Blunt or penetrating chest trauma can result in aortic injury that ranges from minimal intimal damage to complete transection and exsanguination. Causes include high-speed motor vehicle accidents, falls, and penetrating trauma. In most blunt impact mechanisms, the comparatively mobile heart and ascending aorta accelerate relative to the descending aorta, which is fixed to the spine. The aorta stretches or tears at a point just distal to the origin of the left subclavian artery. Other potential sites of injury are the proximal descending aorta, aortic root, and distal descending aorta.
Patients with laceration of all three layers of the aortic wall invariably exsanguinate before reaching a hospital. If a patient with traumatic aortic injury survives to reach the emergency room, it is because the tear is transverse rather than longitudinal and the outer layer of the aorta (adventitia) remains intact.
Signs of a juxta-aortic hematoma on supine portable radiographs include mediastinal widening, indistinct margins, poor aortic contour definition, a widened paratracheal stripe, pleural effusion, caudal displacement of the right mainstem bronchus, and rightward displacement of an oro- or nasogastric tube. Many patients will have no mediastinal abnormality on portable chest radiograph.
Traumatic aortic injury (11-story fall). Marked upper mediastinal widening with sharply-defined lateral border. Bilateral airspace opacities indicate pulmonary contusion or aspiration. Left scapular body fracture.
CT in arterial phase should be performed in patients with reported high-energy injury mechanism or who have upper rib, sternal, or scapular fractures on portable radiograph.
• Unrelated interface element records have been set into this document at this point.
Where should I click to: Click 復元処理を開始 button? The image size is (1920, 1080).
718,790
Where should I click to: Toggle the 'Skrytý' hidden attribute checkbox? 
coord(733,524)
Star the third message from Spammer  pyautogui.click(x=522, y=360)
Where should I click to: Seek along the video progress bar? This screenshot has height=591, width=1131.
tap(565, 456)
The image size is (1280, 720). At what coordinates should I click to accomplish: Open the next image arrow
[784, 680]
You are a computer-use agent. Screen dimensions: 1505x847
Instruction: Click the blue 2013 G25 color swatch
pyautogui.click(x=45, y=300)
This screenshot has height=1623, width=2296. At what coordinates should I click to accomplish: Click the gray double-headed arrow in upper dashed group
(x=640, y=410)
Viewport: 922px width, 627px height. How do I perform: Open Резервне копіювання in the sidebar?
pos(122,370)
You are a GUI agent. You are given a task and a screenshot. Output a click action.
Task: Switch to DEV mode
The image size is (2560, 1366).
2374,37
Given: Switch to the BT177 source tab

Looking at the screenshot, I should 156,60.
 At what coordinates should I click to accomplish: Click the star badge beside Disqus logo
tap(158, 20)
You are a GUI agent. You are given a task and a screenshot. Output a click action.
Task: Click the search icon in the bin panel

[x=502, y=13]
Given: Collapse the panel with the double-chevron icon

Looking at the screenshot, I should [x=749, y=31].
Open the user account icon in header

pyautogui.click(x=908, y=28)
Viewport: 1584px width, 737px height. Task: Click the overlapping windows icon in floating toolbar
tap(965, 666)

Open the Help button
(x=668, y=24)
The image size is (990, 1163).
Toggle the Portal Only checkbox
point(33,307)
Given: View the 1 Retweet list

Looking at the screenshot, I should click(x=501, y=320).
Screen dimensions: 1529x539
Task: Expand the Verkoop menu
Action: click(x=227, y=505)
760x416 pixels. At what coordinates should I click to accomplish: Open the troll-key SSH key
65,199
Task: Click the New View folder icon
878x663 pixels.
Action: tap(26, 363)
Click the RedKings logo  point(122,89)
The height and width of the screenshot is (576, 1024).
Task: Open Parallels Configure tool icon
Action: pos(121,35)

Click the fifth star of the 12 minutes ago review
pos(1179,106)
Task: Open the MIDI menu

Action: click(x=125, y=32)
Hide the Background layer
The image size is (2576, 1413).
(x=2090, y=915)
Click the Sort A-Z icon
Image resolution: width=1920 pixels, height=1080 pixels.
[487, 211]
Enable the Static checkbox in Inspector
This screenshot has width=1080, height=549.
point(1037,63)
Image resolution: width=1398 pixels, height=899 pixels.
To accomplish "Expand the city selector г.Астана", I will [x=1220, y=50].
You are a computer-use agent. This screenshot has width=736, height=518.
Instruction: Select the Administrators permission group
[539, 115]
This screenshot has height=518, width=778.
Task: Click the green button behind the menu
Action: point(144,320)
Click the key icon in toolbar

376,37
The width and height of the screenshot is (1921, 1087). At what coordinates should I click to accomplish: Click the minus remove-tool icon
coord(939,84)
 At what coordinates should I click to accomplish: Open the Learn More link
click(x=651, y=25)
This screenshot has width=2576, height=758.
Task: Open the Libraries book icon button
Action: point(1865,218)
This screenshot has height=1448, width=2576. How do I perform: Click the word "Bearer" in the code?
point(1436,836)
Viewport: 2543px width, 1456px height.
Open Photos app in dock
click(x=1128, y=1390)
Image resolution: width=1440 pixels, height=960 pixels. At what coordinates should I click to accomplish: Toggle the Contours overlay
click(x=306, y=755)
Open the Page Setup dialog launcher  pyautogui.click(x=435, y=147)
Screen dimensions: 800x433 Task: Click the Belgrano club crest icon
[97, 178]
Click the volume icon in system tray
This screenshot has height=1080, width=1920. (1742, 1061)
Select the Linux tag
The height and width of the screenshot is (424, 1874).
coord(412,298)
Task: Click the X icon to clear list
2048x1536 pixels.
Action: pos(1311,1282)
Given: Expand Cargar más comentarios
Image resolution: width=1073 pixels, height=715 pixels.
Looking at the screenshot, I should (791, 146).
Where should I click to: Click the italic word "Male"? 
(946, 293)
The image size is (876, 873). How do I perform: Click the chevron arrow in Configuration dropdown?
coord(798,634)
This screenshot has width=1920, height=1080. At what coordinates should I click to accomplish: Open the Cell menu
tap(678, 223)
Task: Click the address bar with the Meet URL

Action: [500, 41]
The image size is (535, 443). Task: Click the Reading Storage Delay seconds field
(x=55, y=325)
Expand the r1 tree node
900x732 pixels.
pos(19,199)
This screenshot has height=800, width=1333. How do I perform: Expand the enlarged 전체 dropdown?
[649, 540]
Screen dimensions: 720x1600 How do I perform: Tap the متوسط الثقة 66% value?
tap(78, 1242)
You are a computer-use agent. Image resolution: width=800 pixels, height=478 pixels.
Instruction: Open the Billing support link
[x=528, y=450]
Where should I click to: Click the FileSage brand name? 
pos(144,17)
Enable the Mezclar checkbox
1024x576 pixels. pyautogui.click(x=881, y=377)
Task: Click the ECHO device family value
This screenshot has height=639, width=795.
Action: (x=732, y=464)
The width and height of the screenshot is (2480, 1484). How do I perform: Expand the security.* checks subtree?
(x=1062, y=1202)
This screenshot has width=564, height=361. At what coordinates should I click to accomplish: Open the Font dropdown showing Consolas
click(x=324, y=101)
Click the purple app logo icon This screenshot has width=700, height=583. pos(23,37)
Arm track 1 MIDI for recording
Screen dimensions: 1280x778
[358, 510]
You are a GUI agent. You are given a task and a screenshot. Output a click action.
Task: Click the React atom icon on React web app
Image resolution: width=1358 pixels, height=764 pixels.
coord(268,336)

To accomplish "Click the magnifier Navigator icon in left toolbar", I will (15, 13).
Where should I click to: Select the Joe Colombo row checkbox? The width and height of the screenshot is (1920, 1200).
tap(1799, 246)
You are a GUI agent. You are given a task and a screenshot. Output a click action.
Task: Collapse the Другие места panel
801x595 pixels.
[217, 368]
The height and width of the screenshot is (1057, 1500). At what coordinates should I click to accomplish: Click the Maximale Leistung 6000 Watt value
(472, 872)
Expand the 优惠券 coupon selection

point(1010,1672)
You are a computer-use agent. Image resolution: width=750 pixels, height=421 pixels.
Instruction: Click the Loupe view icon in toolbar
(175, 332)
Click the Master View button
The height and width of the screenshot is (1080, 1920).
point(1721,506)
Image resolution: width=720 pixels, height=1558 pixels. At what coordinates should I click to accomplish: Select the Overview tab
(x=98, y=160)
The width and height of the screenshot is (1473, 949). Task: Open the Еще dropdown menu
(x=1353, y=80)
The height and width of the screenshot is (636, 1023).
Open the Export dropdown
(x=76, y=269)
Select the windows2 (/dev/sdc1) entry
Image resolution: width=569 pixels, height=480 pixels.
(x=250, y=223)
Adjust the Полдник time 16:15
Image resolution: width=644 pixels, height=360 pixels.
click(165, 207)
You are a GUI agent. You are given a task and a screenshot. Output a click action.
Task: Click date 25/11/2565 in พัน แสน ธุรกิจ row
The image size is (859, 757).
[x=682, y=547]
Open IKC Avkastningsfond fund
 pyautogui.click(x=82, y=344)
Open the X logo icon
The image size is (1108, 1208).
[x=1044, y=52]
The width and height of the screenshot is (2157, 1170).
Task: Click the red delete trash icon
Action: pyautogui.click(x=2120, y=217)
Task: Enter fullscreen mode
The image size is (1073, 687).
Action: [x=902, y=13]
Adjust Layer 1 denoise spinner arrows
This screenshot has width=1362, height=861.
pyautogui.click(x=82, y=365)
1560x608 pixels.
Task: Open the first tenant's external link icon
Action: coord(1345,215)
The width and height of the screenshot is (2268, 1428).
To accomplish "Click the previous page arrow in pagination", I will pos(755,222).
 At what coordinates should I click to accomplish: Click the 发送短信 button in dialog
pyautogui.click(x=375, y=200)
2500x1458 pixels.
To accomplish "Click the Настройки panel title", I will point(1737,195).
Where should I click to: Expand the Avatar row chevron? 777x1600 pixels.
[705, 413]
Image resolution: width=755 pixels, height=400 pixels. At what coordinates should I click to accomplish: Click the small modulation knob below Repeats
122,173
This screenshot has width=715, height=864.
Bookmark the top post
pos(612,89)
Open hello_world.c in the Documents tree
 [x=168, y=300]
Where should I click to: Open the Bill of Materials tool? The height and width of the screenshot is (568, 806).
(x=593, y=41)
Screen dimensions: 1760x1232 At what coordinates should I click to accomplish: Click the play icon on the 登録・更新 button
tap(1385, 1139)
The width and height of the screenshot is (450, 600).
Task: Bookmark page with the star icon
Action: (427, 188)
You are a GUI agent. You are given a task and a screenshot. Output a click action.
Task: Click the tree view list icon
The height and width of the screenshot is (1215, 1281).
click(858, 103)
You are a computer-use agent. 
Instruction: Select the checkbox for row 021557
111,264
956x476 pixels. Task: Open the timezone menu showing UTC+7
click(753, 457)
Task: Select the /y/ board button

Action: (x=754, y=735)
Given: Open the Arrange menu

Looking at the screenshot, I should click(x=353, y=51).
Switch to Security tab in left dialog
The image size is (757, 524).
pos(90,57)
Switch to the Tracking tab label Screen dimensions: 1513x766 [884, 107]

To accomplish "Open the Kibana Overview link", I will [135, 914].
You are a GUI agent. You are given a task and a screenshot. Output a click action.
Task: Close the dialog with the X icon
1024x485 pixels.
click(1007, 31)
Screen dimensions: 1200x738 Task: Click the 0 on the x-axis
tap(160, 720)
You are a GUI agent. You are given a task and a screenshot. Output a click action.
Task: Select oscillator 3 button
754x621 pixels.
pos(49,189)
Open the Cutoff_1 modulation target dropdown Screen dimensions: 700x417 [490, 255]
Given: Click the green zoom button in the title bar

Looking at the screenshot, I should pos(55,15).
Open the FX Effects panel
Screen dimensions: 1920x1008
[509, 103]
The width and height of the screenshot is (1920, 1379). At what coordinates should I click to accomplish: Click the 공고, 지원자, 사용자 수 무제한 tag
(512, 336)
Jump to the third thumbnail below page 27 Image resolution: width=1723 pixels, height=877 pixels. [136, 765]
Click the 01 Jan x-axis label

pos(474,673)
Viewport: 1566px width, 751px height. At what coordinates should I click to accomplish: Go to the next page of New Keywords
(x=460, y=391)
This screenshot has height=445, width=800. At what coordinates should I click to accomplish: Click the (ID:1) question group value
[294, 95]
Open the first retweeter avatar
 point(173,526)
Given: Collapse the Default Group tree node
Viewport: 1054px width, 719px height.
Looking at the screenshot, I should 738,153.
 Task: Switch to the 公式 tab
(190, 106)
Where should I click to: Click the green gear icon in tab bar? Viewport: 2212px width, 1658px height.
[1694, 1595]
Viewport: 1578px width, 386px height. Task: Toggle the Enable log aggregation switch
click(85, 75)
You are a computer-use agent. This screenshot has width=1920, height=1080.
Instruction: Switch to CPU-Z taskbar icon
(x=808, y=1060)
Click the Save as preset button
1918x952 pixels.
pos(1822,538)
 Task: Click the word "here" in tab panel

A normal thoracic CT reliably excludes great vessel injury and can differentiate true aortic disruption from venous mediastinal hematoma by identifying direct findings of aortic injury: pseudoaneurysm, intimal flap, mural thrombus, arterial contrast extravasation, and focal change in aortic contour (“pseudocoarctation”).
Traumatic aortic injury with large hemothorax. Portable supine radiograph shows widened, ill-defined upper mediastinum. The left hemithorax is opacified. The orogastric tube is displaced to the right. Postcontrast CT demonstrates a large left hemothorax and hemomediastinum. A small aortic pseudoaneurysm is visible adjacent to the left pulmonary artery on the axial image. Sagittal reformations show an associated aortic intramural hematoma, intimal flap, and pseudocoarctation.